ブランドバーグ産の水晶は、けっこう有名になってしまって、「ブランドバーグ産の、長柱状で透明感が高くて、エッジがぴしっとしたスモーキーまたはアメシスト」がひとこと「ブランドバーグ水晶」で通じるようになりました。(もしかして、私の周囲だけでしょうか?)

上に挙げたような条件を備えた水晶は、「ブランドバーグ」と呼ばれますが、その中でレピドクロサイトが派手に入った水晶は、「ハーレクイン水晶」とか「ファイア・クォーツ」と呼ばれることがあります。

写真の水晶は、「ハーレクイン水晶」という表示で売られていました。
個人的には、マダガスカル産のレピドクロサイト入り水晶のように、たっぷりとレピドクロサイトが内包されたものをファイア・クォーツ、今回の写真のように、やや少なめでレピドクロサイトの結晶ひとつひとつがはっきりと見えるものをハーレクインと呼びたいです。

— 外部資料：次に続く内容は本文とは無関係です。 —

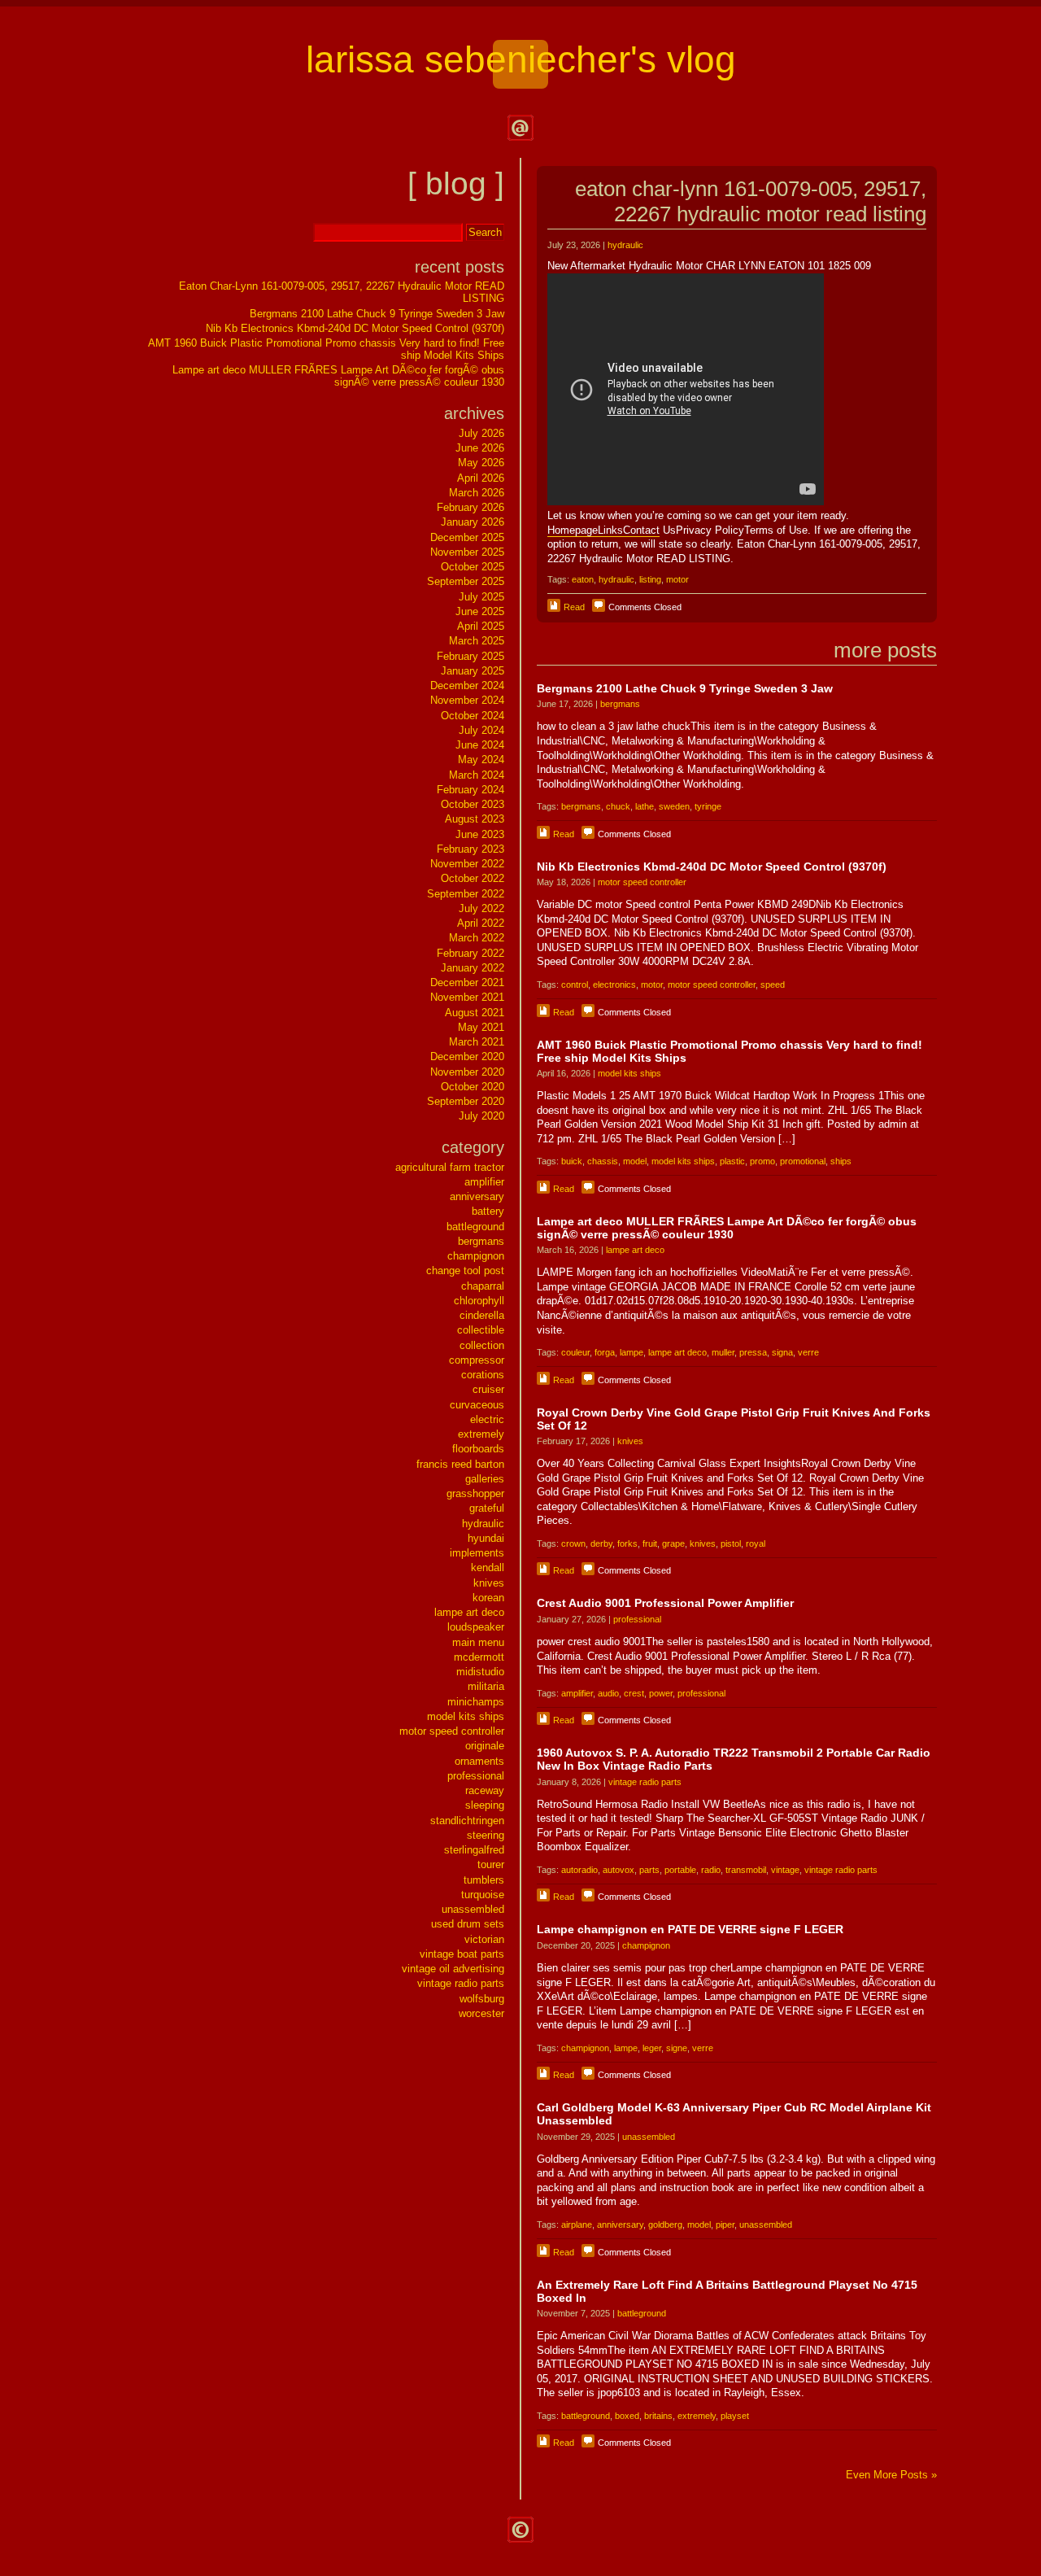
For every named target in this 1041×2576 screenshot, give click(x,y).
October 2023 (472, 804)
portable (680, 1870)
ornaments (479, 1761)
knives (630, 1441)
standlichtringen (467, 1820)
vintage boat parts (462, 1954)
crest (634, 1693)
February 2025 (470, 656)
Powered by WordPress (520, 2529)
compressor (476, 1360)
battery (488, 1211)
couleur (575, 1352)
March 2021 (476, 1042)
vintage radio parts (645, 1782)
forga (605, 1352)
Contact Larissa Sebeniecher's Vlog (520, 128)
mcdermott (479, 1657)
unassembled (648, 2137)
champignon (646, 1945)
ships (841, 1161)
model (635, 1161)
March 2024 (476, 775)
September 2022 (465, 894)
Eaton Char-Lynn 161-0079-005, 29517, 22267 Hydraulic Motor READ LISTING (750, 201)
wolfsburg (482, 1999)
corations (482, 1375)
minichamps (475, 1702)
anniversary (620, 2224)
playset (735, 2416)
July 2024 (481, 730)
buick (571, 1161)
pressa (753, 1352)
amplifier (577, 1693)
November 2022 (467, 864)
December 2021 (467, 982)
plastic (732, 1161)
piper (725, 2224)
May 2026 (481, 462)
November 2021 (467, 997)
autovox (618, 1870)
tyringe (708, 806)
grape (673, 1543)
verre (808, 1352)
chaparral (482, 1286)
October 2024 (472, 715)
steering (485, 1835)
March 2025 (476, 641)
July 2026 (481, 433)
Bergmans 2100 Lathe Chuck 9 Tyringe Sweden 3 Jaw (685, 688)
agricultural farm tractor (449, 1167)
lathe (644, 806)
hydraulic (625, 245)
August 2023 (474, 819)
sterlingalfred (474, 1850)
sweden (674, 806)
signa (782, 1352)
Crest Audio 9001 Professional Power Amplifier (665, 1602)
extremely (696, 2416)
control (574, 984)
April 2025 (480, 626)
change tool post (465, 1270)
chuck (618, 806)
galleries (484, 1479)
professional (637, 1619)
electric (487, 1419)
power (661, 1693)
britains (658, 2416)
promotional (802, 1161)
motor (677, 579)
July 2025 (481, 597)
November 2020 (467, 1072)
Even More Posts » (891, 2475)
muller (723, 1352)
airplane (576, 2224)
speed (772, 984)
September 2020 (465, 1101)
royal (755, 1543)
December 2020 (467, 1056)
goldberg (665, 2224)
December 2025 (467, 537)
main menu (478, 1642)
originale (484, 1746)
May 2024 (481, 759)
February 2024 (470, 790)
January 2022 (472, 968)
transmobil (745, 1870)
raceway (484, 1790)
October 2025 (472, 567)
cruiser (488, 1389)
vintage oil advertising (453, 1969)
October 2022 (472, 878)
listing (650, 579)
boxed (627, 2416)
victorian (484, 1939)
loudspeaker (475, 1627)
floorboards (478, 1449)
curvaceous (477, 1405)
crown (573, 1543)
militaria (486, 1686)
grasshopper (475, 1493)
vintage (785, 1870)
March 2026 (476, 493)
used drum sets (467, 1924)
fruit (649, 1543)
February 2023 (470, 849)
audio (608, 1693)
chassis (602, 1161)
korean (488, 1597)
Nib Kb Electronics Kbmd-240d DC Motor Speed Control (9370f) (711, 866)
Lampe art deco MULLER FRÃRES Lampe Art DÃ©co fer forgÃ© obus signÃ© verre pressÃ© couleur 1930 (727, 1228)
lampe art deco (635, 1250)
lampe (631, 1352)
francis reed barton (460, 1464)
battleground (641, 2313)
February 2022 (470, 953)
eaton (583, 579)
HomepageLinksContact (603, 530)
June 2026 (479, 448)
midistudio (480, 1672)
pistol (731, 1543)
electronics (614, 984)
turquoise (482, 1894)
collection (482, 1345)
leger (651, 2048)
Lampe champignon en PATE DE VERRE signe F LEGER (690, 1929)
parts (649, 1870)
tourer (490, 1864)
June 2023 (479, 834)
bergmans (620, 704)
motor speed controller (642, 882)
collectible (480, 1330)
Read (574, 607)
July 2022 (481, 908)
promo (762, 1161)
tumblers (484, 1880)
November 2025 (467, 552)
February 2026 (470, 507)
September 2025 (465, 581)
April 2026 (480, 478)
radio (711, 1870)
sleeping (484, 1805)
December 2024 (467, 685)
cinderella (482, 1315)
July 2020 (481, 1116)
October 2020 (472, 1087)
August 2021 (474, 1012)
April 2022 (480, 923)
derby (601, 1543)
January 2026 (472, 522)
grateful (486, 1508)
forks (627, 1543)
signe (676, 2048)
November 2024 (467, 700)
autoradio (579, 1870)
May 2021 (481, 1027)
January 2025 (472, 671)
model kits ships (629, 1073)
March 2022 (476, 938)
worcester (481, 2013)
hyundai (486, 1538)
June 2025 (479, 611)
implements (477, 1553)
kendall (487, 1567)
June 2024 (479, 745)
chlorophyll (479, 1301)
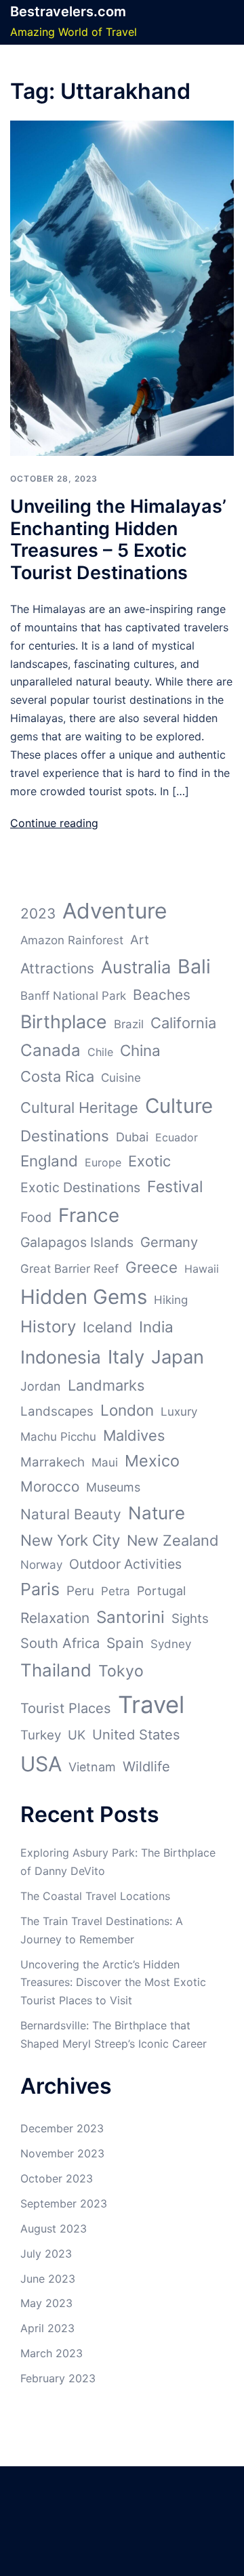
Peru (80, 1591)
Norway (41, 1564)
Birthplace (63, 1021)
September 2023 (63, 2203)
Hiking (171, 1300)
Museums (113, 1487)
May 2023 (46, 2303)
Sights (190, 1618)
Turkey (40, 1735)
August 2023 (53, 2228)
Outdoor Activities (125, 1564)
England (49, 1161)
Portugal (161, 1591)
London (127, 1410)
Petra (115, 1591)
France (88, 1215)
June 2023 (47, 2278)
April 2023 (47, 2328)
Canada (50, 1050)
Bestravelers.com (68, 11)
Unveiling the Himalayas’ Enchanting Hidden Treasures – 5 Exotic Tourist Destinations (118, 539)
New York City (70, 1540)
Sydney (170, 1644)
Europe (103, 1162)
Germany (169, 1242)
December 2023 (62, 2128)
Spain (125, 1642)
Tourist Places (65, 1708)
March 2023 (51, 2353)
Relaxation (54, 1617)
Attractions (57, 968)
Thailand (56, 1670)
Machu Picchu (58, 1436)
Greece (151, 1267)
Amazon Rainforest (71, 940)
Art (139, 940)
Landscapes (57, 1411)
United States (136, 1735)
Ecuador (176, 1137)
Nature (156, 1512)
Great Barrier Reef (69, 1268)
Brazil (129, 1024)
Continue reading (54, 823)
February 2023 (58, 2378)
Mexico (152, 1461)
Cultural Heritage (79, 1107)
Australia (136, 966)
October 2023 (56, 2178)
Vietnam (92, 1767)
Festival (175, 1186)
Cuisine (121, 1077)
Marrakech (52, 1462)
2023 (38, 913)
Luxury (179, 1411)
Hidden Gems (83, 1297)
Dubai (132, 1137)
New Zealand (173, 1540)
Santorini (130, 1617)
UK (76, 1735)
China (140, 1050)
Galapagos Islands (77, 1242)
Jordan (40, 1386)
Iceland (107, 1327)
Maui (105, 1462)
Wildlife (146, 1766)
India (156, 1326)
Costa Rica (57, 1076)
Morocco (49, 1486)
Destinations (64, 1135)
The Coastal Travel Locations (95, 1896)
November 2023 (62, 2153)
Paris (40, 1589)
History (48, 1326)
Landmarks (106, 1385)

さて「ハーレクイン」という名前で連想するのが、「ハーレクイン・ロマンス」
ハッピーエンドが特徴の海外ロマンス小説です。

実は、インコなどの羽根色の名前として「ハーレクイン」というのがあり、これは「まだら」の意味であると聞いていました。
そのため、水晶の「ハーレクイン」も「まだら水晶」の意味であろうと思っていたのですが、頭に浮かぶのは「ハーレクイン・ロマンス」。
読んだことはないのですけれど、この「ロマンス」のおかげで、なにやら水晶まで「ロマンス」なイメージを帯びてきそうな気配です。

 
水晶はハッピーエンド・ロマンスか

「ロマンス」が「まだら」ってどういうこと?
不思議になって「harlequin」を辞書で調べてみてびっくり。
確かに「まだら」という意味もあったのですが、むしろ主たる意味は「道化者」だったのです。
フランス語で言えば「アルルカン」、トランプのジョーカーなどで時々描かれている、赤と黒のダイヤ柄のタイツを身につけた道化師を思い浮かべて頂ければ合っているかと思います。
むしろ「まだら」の意味は、この道化師の服の模様からきているようです。

つまり水晶の「ハーレクイン」は、「ロマンス」ではなく「道化師の服のようなまだら模様のハデハデ水晶」だというわけです。
個人的にファイア・クォーツと区別した、「内包されたレピドクロサイトのひとつひとつがはっきり見える」という条件は、偶然にも的を射ていたと言えます。


では……「ハーレクイン・ロマンス」のハーレクインは?
もしかして「道化師・ロマンス」、本人(主人公)は必死でも、端から見たら笑えるロマンス……という、実はスパイスのきいたネーミングなのでしょうか。
ますます気になって調べてみたら、「ハーレクイン」は、出版社の名前でした。

しかもこの「ハーレクイン社」、今でこそロマンス中心の会社ですが、当初は幅広いジャンルを出版していたのだそうです。
それなら、ハーレクイン(道化者)でも、まあ……いいか。

……というわけで、ハーレクイン水晶は、ちっともロマンスではなかったのでした。